Why people came to live in Arizona
Every time my friends from California visit me, I see Phoenix, and Arizona, through their eyes. And while there are a lot of things that they like, such the abundance of parking spaces, I do notice that there is always that question hanging in the air - “why would anyone want to live in such a harsh climate?”
Now don't get me wrong, I love Phoenix. And the climate hasn't been a problem for me. My career has been spent in air-conditioned buildings, I have always had an air-conditioned car, etc. It may get to 115 degrees out there, but I'm in cool comfort all of the time.
Yesterday, as I was staring out into the desert at the Casa Grande Ruins, I was asking myself again “what were people doing here?” Yes, the river flowed right nearby, there appeared to be plenty of accommodations for living, and even places where games were played (I love that part!), but really, it was in the Sonoran Desert, which has been an extremely harsh place since the last ice age, 10,000 years ago. And the answer, of course, is the same as the reason people populated the entire planet after wandering out of Africa, they needed space.

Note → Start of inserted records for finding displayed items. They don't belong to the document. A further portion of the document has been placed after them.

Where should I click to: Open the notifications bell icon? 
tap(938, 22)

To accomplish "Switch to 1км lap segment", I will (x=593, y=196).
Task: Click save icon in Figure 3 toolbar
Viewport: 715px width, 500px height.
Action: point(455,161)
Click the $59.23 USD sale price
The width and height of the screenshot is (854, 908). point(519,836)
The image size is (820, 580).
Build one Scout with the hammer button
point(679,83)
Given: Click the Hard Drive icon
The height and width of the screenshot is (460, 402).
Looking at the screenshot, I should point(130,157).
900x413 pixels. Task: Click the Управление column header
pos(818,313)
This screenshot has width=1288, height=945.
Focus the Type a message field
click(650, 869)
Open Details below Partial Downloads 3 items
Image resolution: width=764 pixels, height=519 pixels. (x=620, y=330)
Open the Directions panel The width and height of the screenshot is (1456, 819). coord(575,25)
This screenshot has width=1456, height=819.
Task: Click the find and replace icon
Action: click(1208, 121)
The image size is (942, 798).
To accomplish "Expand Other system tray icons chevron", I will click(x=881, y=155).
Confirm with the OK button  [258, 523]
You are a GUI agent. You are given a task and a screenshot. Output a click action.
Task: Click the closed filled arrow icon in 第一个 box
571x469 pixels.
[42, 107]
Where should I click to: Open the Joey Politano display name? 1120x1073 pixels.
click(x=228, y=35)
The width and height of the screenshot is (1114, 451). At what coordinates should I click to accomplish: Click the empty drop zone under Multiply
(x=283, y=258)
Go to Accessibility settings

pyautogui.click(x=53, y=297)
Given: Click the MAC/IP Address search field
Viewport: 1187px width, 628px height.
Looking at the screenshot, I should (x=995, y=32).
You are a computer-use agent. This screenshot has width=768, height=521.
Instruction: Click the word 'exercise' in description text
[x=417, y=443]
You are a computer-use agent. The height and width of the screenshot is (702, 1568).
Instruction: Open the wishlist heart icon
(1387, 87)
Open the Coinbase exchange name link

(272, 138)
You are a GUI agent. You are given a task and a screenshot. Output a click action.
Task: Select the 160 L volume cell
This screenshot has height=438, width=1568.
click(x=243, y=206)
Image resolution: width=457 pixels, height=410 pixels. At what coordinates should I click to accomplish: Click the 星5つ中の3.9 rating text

And yeah, some people were in what are known as “marginal areas”, that is, pretty much the last place that anyone would choose to be, but it's a place. You can put labels on the groups of people who lived in what is now called Arizona, but they're just people.
The next big group of people who arrived in the area that includes Arizona were the Spanish. You know, conquistadors, people looking for gold. And if you remember your history lessons, you remember that even though Christopher Columbus was Italian, he sailed with the financing of Spain. He was looking for the spices of the Orient, didn't find any, and went home. Of course, people who went to the trouble of going to such a disappointing place came back with stories of treasure, especially gold. The conquistadors didn't find the cities of gold (because they never existed), they just pretty much made a mess of things and killed a lot of people.
The next wave of people from Europe were also from Spain, but their interest wasn't gold, it was salvation. People like Father Kino were interested in teaching their religion to the people that the conquistadors had discovered, or what was left of them. Spain established churches, or missions, from what is now modern-day Mexico up through California. Take a look at a map and run your finger up from Mexico, through Tucson, along the Gila River, through Yuma, across the California desert, and then from Los Angeles to Monterey. The Pacific Coast Highway is El Camino Royale, the (Spanish) King's Road.
Nowadays there are so many hard edges, like freeways, and state and county boundaries, that it's just about impossible to imagine Mexico, Arizona, and California as just one continuous place. But it is. And people have lived there for centuries, and for their own reasons.
Image at the top of this post: Pueblo Grande looking southeast towards where Tempe is nowadays.